Most of the ones I can think of substitute spending more time, or less distance getting there for the emissions from airliners.
So, explore closer to home, mainland Europe for UK people. Still a lot of cave to find. Reach it by road, train etc. The Matienzo exploration of the last 60 years is an excellent example. Reachable via a long drive across France and N Spain, or a ferry across the Bay of Biscay.
Relocate to the country where you plan to explore. A big upheaval to life, but some people do it. I know folk in China who went out and haven't come back. Also means they can help build the local caving scene to lead the exploration.
Travel slow to a destination a long way away. A literal slow boat to China, if China is your destination. This has been done for other places in the past. Overland travel to the Ghar Parau expeditions in Iran and the British expedition to Ethiopia in the early 1970's. Both before air travel plummeted in price and there were sufficient numbers of cavers able to dedicate months on end to an expedition.
The combination that is going to be tricky, if reducing CO2 is a priority is attending an expedition a long way off for a relatively short time, weeks, not months. Flying is the only way to make mixture work. The demands of work, or other commitments in the UK that limit time away will mean choices need to be made, or future heavy green taxes on air travel make the choice for you. Cheap long haul air travel has only been around for a few decades. Probably a blip in the longer term.
 

Fjell

Well-known member
Unfortunately it is now quite hard to get far from Europe by land in anything resembling safety. We drove through Saudi, Jordan and Syria a while back whilst going to the UK and it is hard to recommend now. The Stans are not good news either, and I fear we are no longer wildly popular in Russia.

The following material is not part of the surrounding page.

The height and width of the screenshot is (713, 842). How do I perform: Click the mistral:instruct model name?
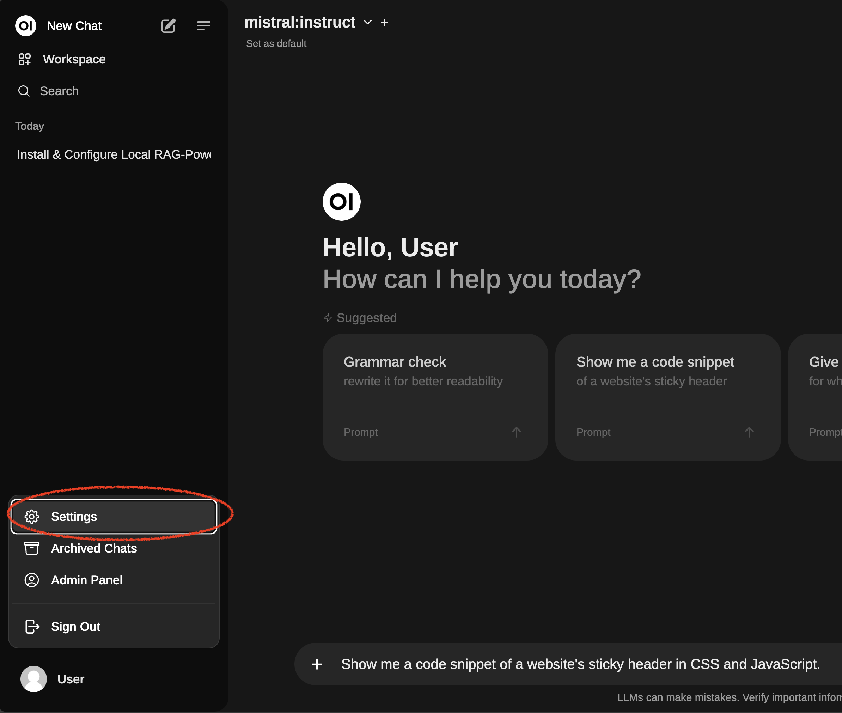(x=300, y=22)
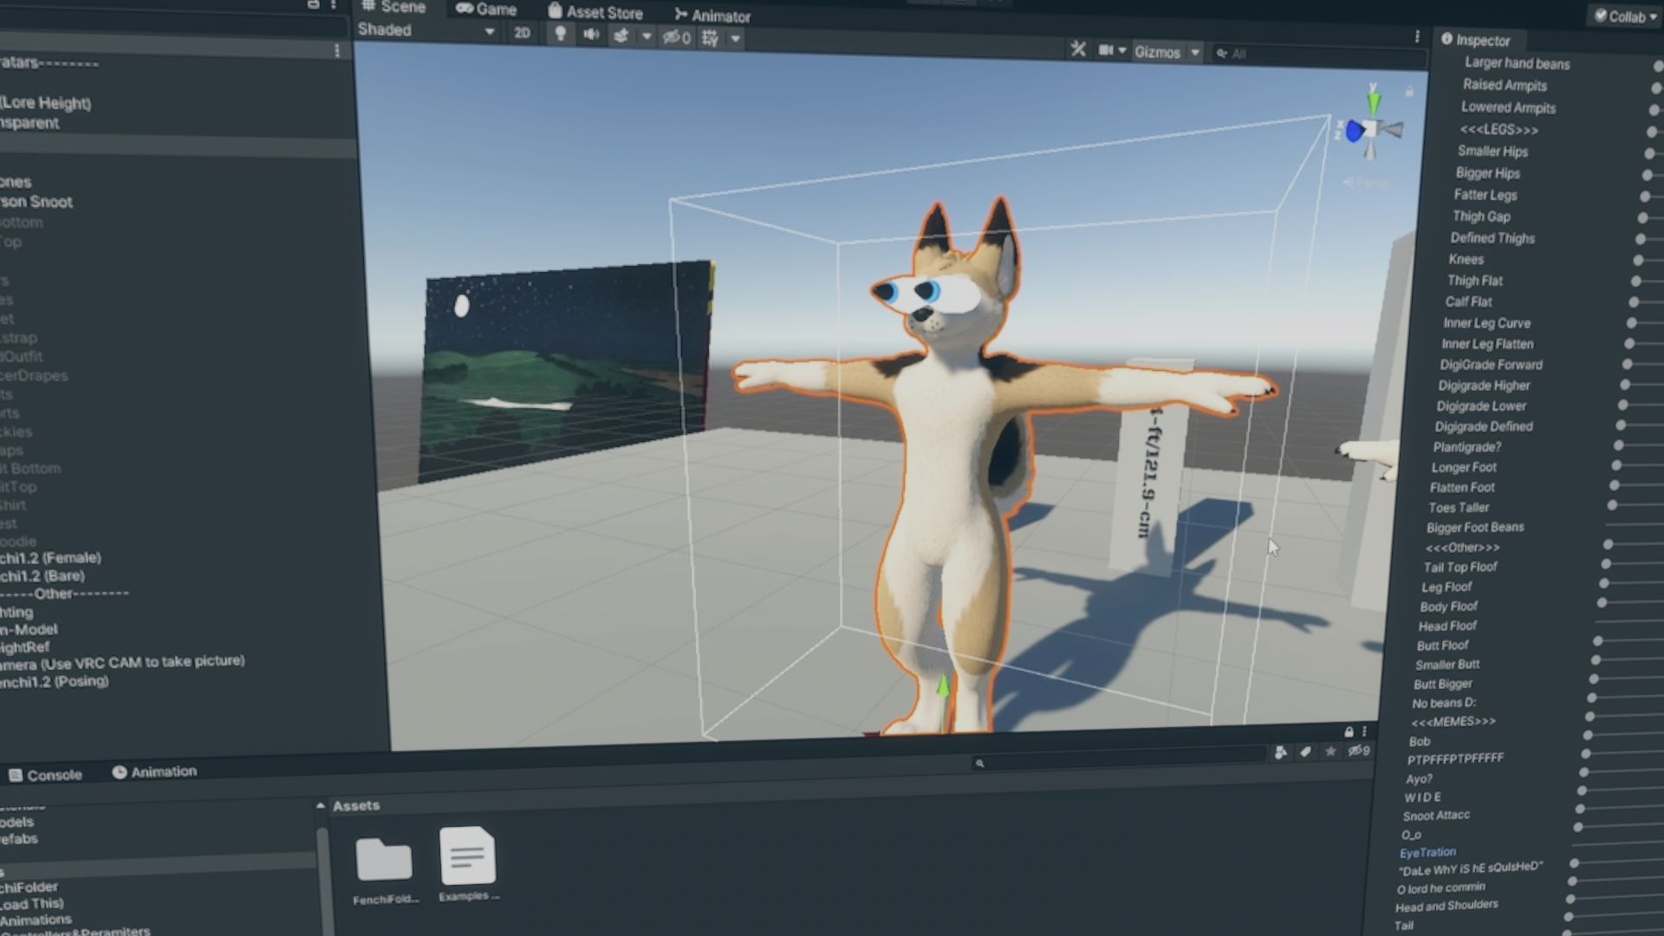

The whole of the Sahel is quite tetchy too.

The way is shut.
 

wellyjen

Well-known member
You are right. Our freedom of movement over the ground is very restricted once you leave Europe. The sort of overland trips to Iran and Ethiopia that were done in the 1970's would be a very bad idea now. Some of that is down to the wars to get the oil to fuel the airliners that overland travel is a way of avoiding using!
 

Pony

Active member
Regarding one of the posts about planting on arable land, two years ago the UK was down by an averaged total 900 000 tonnes in wheat alone due to rewilding,set aside schemes and the like . Throw in the Ukraine war, prices rise and an ever growing segment of the population simply cannot afford such options as buying local etc. Plant trees where crops don't grow, steep,thin,rocky highland soils like the forestry commission used to. That said, imagine the uproar if Ingleborough was to become a plantation. At least the caves would grow bigger, faster.
 

Pony

Active member
... and release more carbon in the process?!? 😳
Well that's it really. Carbon offsetting is just kicking the can down the road. Take the issue of microplastic. The public opinion is to use paper straws to reduce plastic pollution. They're heavier and use 7 times more energy to produce, so we end up boiling the planet a little quicker. If people could be arsed to lift their drink another three or four inches to their mouths, there'd be no problem.